Study for Hydrogen/Ammonia Projects Using Gulf Coast Infrastructure
A partnership of companies active along the U.S. Gulf Coast announced their intent to collaborate on a joint study that will evaluate and potentially advance the development of a hydrogen and ammonia production facility along the U.S. Gulf Coast. According to the companies, the facility could support industrial decarbonization and mobility applications in the region and expand clean ammonia exports, helping to increase the supply of lower carbon power internationally.
“The Gulf Coast is the ideal location to model hydrogen and carbon capture technologies as immediate pathways to decarbonizing hard-to-abate sectors,” said Adam Peters, CEO of Air Liquide North America, one of the partners in the collaboration. “Prioritizing sustainable technologies, like hydrogen and carbon capture, means we can provide energy transition careers for many thousands of American workers while building a more sustainable energy future for all.”
Air Liquide is partnering with Chevron Corporation, LyondellBasell, and Uniper to pursue lower carbon hydrogen and ammonia project along the U.S. Gulf Coast. The consortium has experience and capabilities in key technologies that would be required for this plant including air separation technology, hydrogen technologies, lower carbon intensity and renewable natural gas, carbon capture and storage, electrolysis-based technologies, and petrochemicals.
The consortium will assess the potential for producing hydrogen using natural gas with CCS and renewable hydrogen via electrolysis to supply end-use markets, including the ammonia, petrochemicals, power, and mobility markets.

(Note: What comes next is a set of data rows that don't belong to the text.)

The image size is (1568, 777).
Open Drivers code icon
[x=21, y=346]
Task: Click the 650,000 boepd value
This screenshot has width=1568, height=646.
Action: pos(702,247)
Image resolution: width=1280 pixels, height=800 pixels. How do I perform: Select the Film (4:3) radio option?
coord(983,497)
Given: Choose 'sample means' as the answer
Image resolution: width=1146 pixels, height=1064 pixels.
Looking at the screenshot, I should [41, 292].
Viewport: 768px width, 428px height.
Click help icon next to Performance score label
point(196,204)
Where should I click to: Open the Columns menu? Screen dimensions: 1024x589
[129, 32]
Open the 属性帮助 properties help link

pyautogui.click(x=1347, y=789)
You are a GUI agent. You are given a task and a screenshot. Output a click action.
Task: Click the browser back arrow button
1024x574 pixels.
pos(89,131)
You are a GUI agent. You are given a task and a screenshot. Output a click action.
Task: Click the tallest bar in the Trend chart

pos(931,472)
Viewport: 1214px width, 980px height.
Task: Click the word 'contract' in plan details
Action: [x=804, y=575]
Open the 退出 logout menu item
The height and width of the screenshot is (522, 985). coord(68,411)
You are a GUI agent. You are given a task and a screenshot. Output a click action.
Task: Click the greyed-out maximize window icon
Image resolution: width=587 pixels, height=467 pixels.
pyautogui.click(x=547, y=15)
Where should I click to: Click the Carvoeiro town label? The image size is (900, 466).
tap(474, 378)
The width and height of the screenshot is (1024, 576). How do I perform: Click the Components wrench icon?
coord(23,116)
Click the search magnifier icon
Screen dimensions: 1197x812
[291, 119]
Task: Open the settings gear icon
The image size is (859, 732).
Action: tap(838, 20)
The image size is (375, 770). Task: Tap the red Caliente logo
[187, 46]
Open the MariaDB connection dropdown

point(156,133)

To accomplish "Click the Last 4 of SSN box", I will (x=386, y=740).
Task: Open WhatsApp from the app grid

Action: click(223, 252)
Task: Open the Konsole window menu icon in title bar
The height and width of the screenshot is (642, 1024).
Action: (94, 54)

The potential project to be studied is intended to cover the end-to-end, energy value chain, utilizing each participant’s technical expertise in production, operational experience, storage, distribution, and export logistics.
If development proceeds, the project could leverage existing installed infrastructure along the Gulf Coast, including pipelines, to supply lower carbon and renewable hydrogen to local industrial clusters. In addition, they point out the ammonia infrastructure could support exports to both Europe and the Asia Pacific region.